No, she was not 50 miles away from me...she was in front of me...but the "distance" in her smile was uncanny. She smiled with ease and glare. It was an instant snapshot. But she wasn't happy, NO, she wasn't  angered, NO...but she kept that smile on her face, as if this was the only thing she knew how to do. Her smile could effect change in anyone who glanced at it. It mesmerized. Not to give into Wonder and Awe nor Amazement, but instead it caused confusion.




A confusion that stood out amongst her friends. A smile that when you looked in her eyes, they glistened... maybe it was the ghost of her past or maybe it was a foreboding of the future...but she was only ever concerned with the present.
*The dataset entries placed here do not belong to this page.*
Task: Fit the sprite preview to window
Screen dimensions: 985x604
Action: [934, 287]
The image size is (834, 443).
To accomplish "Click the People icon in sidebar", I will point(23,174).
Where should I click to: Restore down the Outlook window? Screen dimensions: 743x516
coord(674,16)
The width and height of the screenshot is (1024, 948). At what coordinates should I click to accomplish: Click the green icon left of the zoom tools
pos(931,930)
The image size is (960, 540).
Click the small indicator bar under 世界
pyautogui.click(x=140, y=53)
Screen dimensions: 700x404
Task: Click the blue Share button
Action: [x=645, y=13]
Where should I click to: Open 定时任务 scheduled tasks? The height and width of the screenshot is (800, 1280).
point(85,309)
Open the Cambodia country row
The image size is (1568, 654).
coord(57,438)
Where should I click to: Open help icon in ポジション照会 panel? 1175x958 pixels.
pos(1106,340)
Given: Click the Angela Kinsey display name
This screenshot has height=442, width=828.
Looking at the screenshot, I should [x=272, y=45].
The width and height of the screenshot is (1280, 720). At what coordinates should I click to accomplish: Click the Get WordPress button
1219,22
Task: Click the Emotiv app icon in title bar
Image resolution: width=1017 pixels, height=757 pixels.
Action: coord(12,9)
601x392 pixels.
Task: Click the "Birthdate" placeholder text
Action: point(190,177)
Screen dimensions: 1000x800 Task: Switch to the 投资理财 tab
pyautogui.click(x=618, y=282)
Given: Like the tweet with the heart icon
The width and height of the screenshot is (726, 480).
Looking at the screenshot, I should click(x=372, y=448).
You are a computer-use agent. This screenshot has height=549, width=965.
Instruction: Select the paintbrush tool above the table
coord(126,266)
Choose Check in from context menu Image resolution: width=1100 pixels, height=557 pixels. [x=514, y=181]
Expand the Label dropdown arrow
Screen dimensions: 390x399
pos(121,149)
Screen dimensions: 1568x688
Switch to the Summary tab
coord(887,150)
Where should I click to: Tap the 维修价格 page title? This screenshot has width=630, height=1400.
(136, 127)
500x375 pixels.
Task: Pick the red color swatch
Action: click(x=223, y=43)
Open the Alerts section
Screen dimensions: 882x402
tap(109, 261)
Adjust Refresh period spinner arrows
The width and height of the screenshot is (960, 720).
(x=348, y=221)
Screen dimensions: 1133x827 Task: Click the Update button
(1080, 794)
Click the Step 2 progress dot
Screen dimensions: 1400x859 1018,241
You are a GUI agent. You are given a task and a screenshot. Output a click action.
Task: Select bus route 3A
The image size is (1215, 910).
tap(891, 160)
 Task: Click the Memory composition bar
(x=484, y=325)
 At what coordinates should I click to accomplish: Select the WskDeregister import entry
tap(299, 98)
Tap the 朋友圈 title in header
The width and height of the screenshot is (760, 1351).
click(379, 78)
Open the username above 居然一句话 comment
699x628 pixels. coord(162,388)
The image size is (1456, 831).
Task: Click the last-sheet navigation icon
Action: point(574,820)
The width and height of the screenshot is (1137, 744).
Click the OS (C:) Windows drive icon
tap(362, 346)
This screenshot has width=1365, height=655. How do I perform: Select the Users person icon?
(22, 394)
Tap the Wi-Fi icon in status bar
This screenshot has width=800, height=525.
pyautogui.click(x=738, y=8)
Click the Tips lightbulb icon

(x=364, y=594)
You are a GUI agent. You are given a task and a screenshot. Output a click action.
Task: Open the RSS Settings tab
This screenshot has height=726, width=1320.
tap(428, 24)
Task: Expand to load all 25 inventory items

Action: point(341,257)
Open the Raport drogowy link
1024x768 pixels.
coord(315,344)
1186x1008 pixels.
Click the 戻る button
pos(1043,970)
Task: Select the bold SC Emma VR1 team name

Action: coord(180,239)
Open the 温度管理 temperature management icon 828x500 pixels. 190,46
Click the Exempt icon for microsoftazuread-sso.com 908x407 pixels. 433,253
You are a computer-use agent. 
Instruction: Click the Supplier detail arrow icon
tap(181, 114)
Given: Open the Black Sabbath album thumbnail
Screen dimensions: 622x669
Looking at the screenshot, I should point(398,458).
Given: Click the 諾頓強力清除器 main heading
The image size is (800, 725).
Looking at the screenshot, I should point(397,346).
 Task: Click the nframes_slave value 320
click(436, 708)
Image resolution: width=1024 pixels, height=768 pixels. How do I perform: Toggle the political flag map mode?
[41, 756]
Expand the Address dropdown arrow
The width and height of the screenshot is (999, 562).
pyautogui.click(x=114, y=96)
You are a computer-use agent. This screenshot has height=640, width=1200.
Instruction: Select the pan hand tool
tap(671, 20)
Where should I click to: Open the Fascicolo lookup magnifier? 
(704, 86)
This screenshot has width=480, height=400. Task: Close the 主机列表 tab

But she continues to smile...it's all she knows.

If you ever asked her why does she not frown nor why does she not break...she couldn't answer...she'd only reply with a smile. Not devious nor mischievous, a subtle and serene smile. She was best at procuring so.



As lady lucky stood beside her,  she smiled...she smiled so arduously because it was like an angelic presence. She didn't know how to react, but she did what she did best...her fond smile. It was like she was destined to do so. There was no better feeling than her smiling. It was her comfort, her safety net, her whole being without reserve.

Give her a chance to smile once, she smile trice. She knew the meaning behind a smile...she felt the meaning behind a smile, she lusts for the feeling behind a smile. She never had a reason to frown...at least to the untrained eye. A grimace...


Infectious as her smile was, she never hid it. She saw beauty with each bone that she moved in her face. She saw it's brilliance and its quiescent that it portrayed. She never let go of the smile that she loathed the most.

Yes, she loathed her smile...she loathed that her smile because she could not portray her happiest retrospection. What she and all saw outward...she couldn't produce internally, but she keeps smiling.